Assigned task. Below are entries; count the lines containing the string "element". The answer is that number alone.

[Collected data entries]

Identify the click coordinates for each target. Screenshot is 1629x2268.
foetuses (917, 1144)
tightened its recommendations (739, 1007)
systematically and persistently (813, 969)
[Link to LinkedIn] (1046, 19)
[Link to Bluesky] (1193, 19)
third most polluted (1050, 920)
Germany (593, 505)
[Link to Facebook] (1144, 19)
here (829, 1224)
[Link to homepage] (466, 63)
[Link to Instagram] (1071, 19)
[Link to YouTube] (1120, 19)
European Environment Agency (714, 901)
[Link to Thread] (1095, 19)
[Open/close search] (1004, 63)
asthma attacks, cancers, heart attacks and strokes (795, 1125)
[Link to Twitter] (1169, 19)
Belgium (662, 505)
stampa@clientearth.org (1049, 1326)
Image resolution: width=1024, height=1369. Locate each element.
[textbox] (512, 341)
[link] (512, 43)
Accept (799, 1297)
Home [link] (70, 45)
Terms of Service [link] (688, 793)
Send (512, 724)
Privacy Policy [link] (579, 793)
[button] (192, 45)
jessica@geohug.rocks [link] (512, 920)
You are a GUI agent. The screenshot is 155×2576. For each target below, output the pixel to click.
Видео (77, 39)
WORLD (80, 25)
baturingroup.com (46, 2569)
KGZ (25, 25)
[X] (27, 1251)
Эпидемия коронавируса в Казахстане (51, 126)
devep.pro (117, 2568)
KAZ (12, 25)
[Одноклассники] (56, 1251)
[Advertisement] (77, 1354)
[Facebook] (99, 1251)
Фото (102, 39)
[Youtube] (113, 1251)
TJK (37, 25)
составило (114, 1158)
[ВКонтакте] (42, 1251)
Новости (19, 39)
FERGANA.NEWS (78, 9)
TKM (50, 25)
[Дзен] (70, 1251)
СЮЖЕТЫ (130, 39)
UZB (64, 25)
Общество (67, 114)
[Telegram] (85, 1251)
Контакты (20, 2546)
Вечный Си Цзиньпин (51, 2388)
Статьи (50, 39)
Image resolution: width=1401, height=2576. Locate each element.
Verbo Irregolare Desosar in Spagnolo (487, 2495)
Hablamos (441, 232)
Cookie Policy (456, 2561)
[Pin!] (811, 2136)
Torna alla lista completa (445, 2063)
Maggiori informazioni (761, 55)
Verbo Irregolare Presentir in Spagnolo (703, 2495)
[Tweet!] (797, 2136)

Task response. 2